DATE: THURSDAY, February 10, 1994                   TAG: 9402100233
SECTION: CURRENT                    PAGE: NRV-1   EDITION: NEW RIVER VALLEY 
SOURCE: By STEPHEN FOSTER STAFF WRITER
DATELINE: BLACKSBURG                                LENGTH: Medium


TV TURNS ATTENTION TO ELECTRONIC VILLAGE

While Blacksburg Electronic Village users tinker with a futuristic computerized network that connects them with the world, a more conventional kind of vision - television - is telling the world about them.

Tonight,thursday NBC Nightly News with Tom Brokaw will air a segment on the village connection in an ongoing series called "Almost 2001," which touches on cutting-edge technology that is bringing the world into the next century.

"To try to wire a town ... the goal behind the village is something [NBC's] very intrigued by," said David Nutter, a spokesman with Virginia Tech.

"The point they're interested in ... is this kind of thing is happening not just in the big urban areas but also in the small towns," Nutter said.

Producer Les Kretman spent three days in Blacksburg last week filming and interviewing BEV, town and Tech officials for the piece. Based in Washington, he worked with correspondent Bob Hager, who will be in Blacksburg this morning to do the piece's "stand-up" portion.

"We look at futuristic things that are likely to be grabbed by the whole country in the future," Kretman said.

The TV exposure follows a New York Times article last month that focused on the Electronic Village.

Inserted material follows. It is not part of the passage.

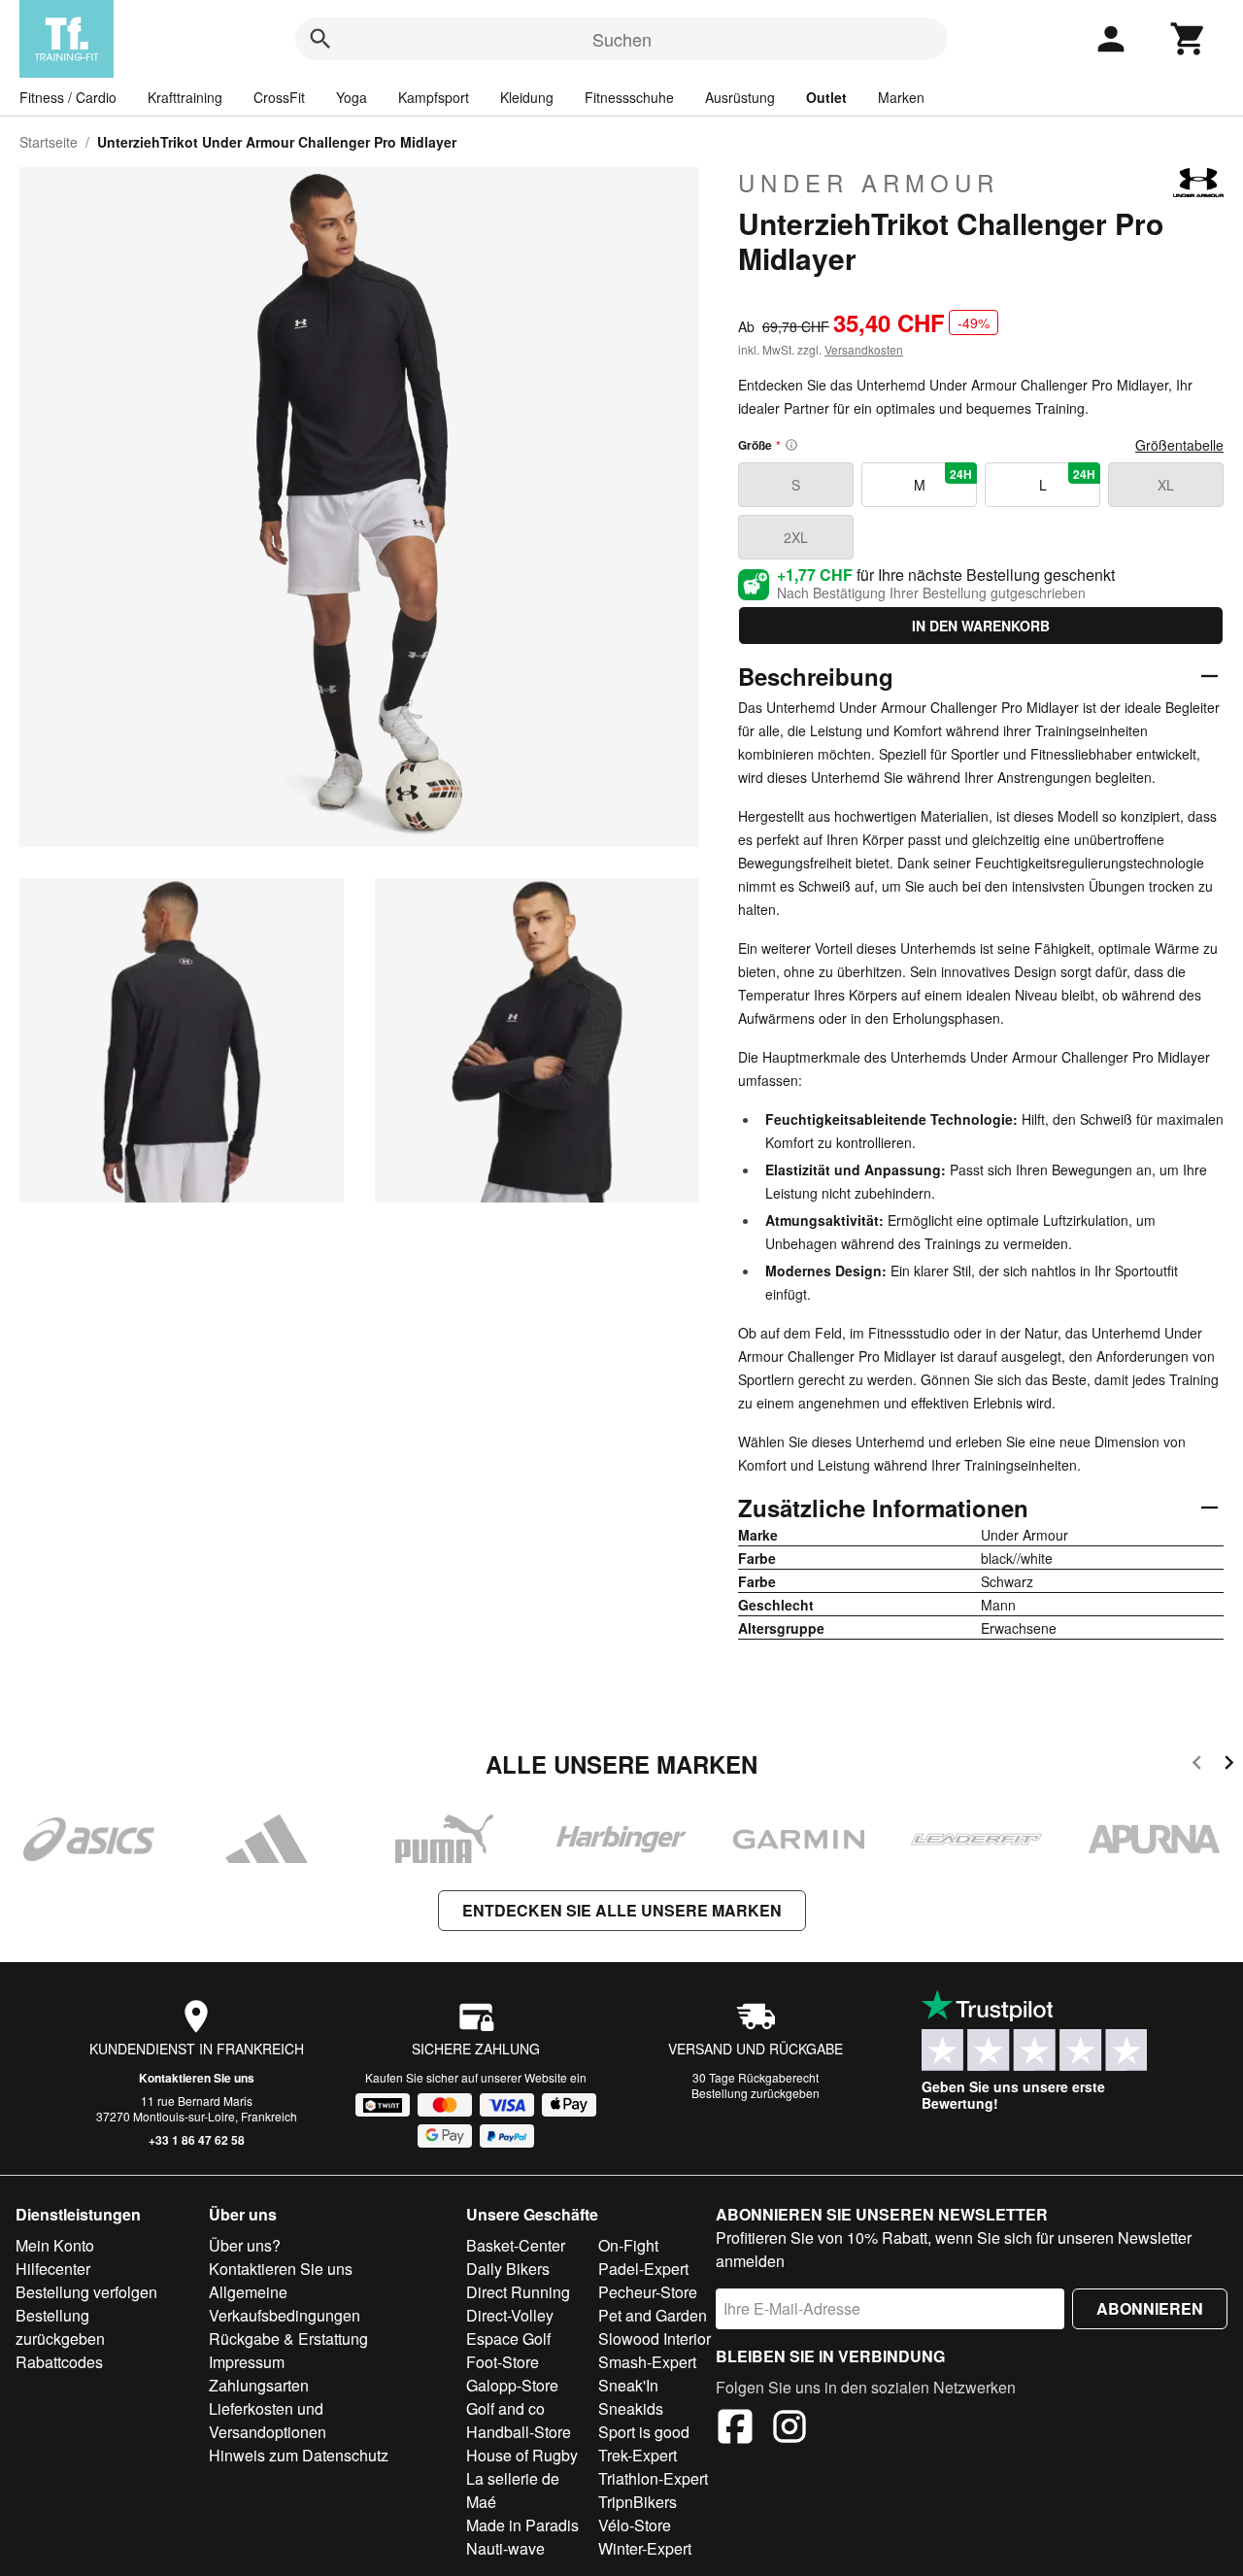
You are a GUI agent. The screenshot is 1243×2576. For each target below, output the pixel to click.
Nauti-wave (505, 2548)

"While others toil on and talk about national information superhighways, an unusual town-and-gown alliance is paving an electronic country lane here," that article began.

Kretman said it wasn't just reading the paper that brought his attention to Blacksburg.

The New York Times piece helped, he said, but there's also a photographer at the network whose daughter majors in chemistry at Tech.

The segment will last more than three minutes - twice the normal length of a piece - and most likely will be near the end of the news program, Kretman said.